RECORD SET
○ ○ ○ ○ ○

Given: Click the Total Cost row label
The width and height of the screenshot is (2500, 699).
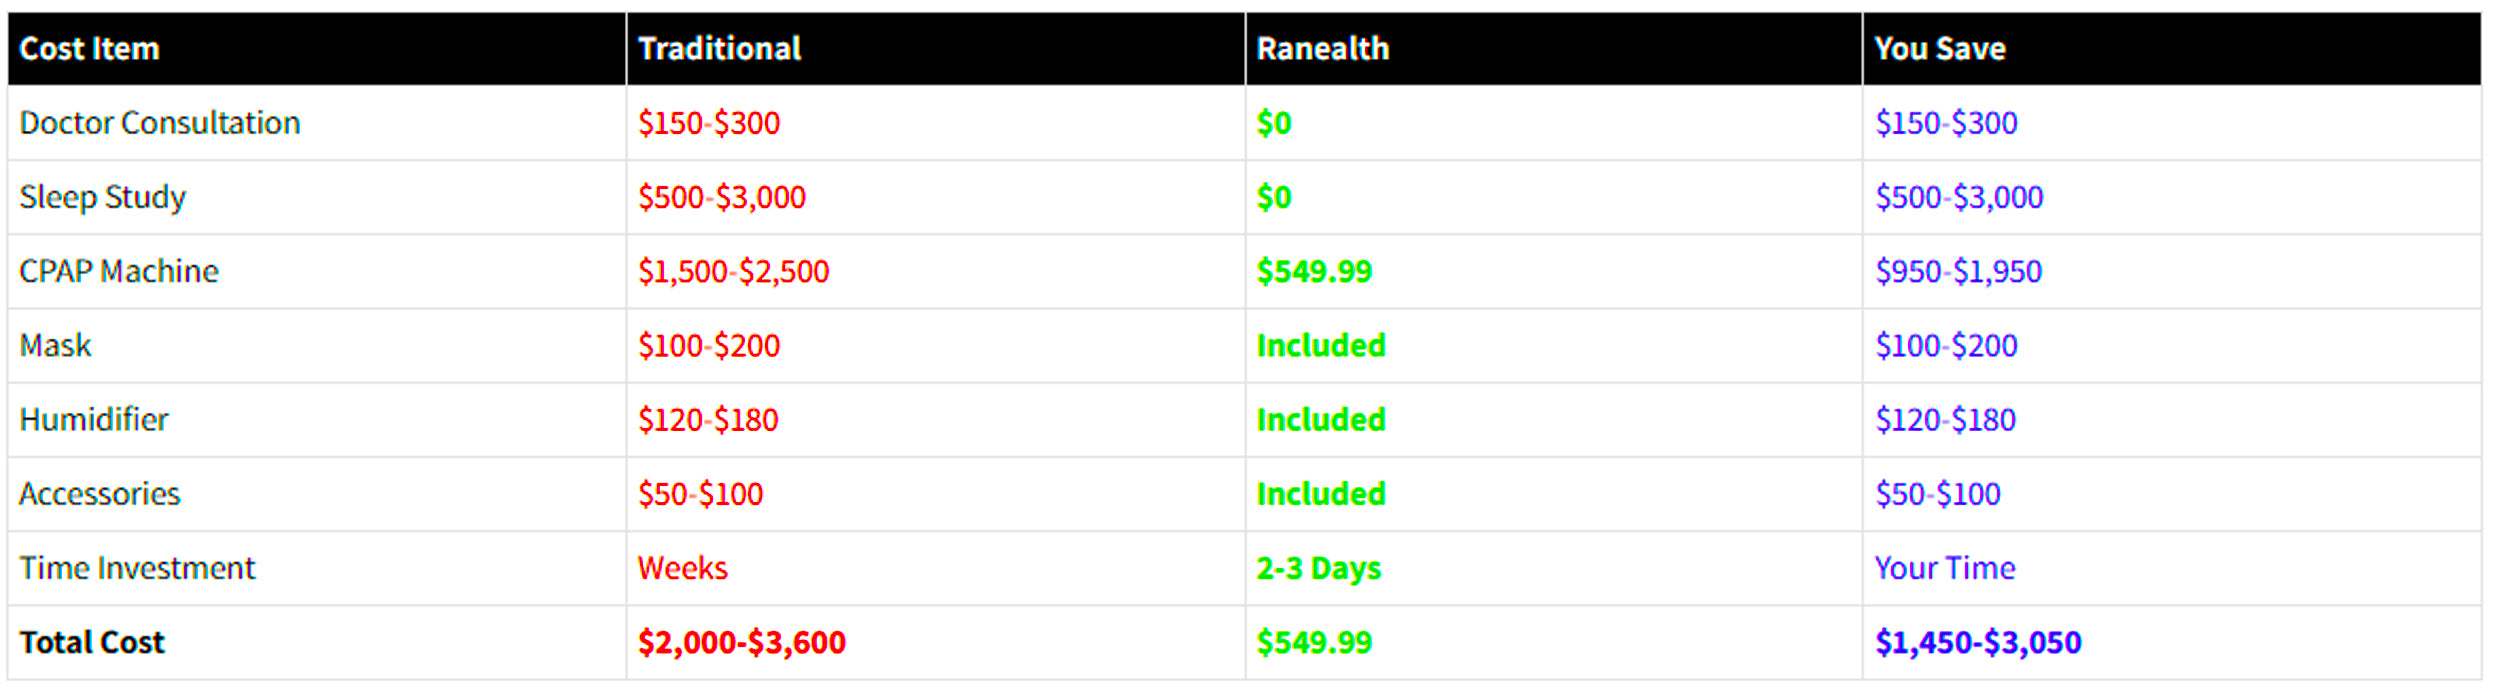Looking at the screenshot, I should [x=92, y=642].
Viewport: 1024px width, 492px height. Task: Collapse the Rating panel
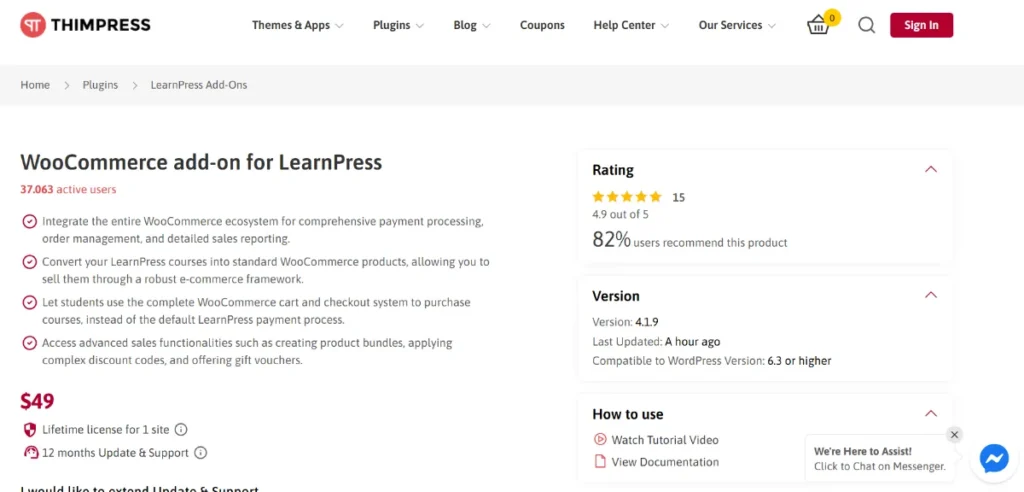click(x=931, y=170)
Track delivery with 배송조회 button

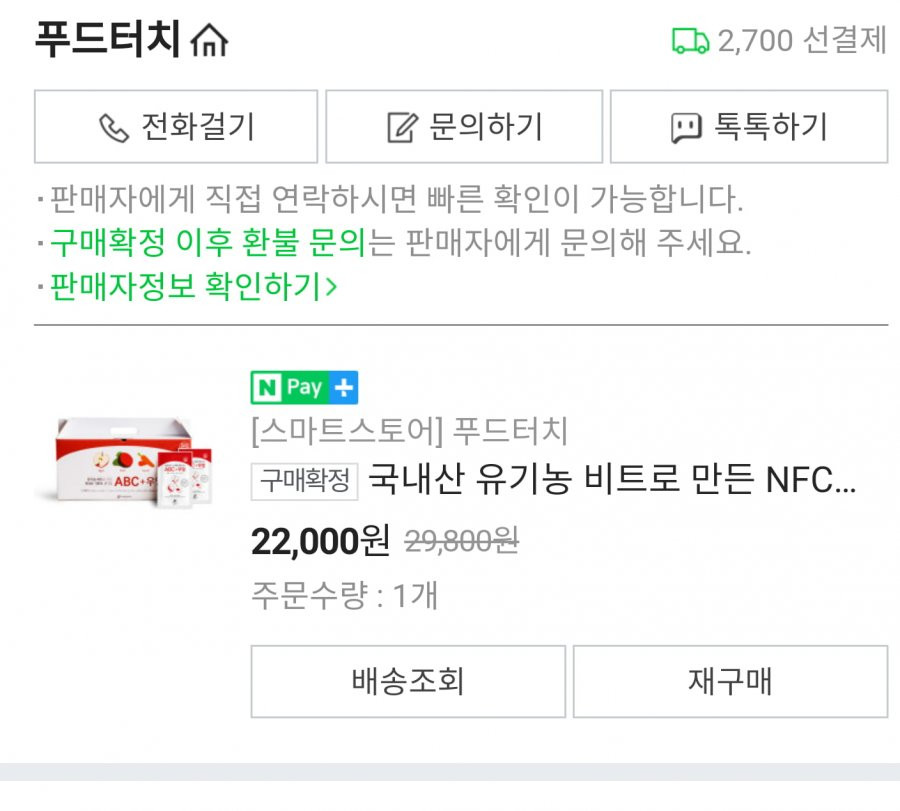tap(408, 681)
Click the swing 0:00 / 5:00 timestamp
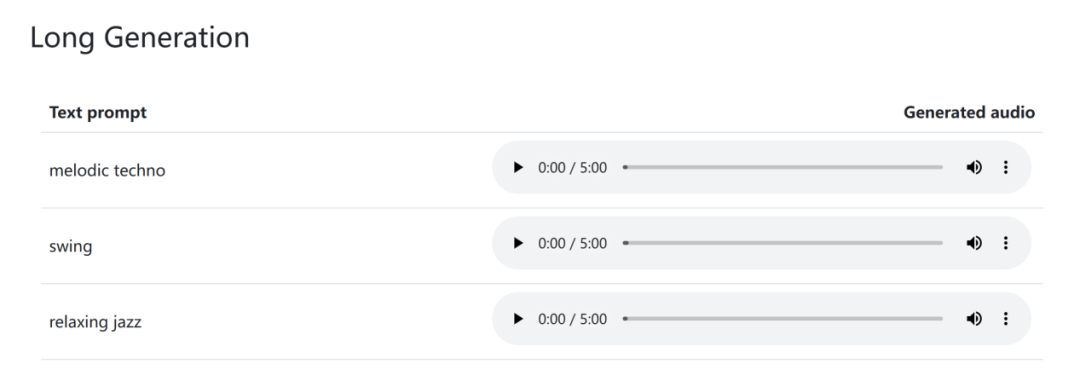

○ ○ ○ ○ ○

WORK TO COMPLETE
Once the pictures are removed, output the remaining material exactly.

PROBLEM SOLUTION
Given: Click the Total Cost row label
The width and height of the screenshot is (2500, 699).
Looking at the screenshot, I should [x=92, y=642].
Viewport: 1024px width, 492px height. Task: Collapse the Rating panel
click(x=931, y=170)
Track delivery with 배송조회 button

tap(408, 681)
Click the swing 0:00 / 5:00 timestamp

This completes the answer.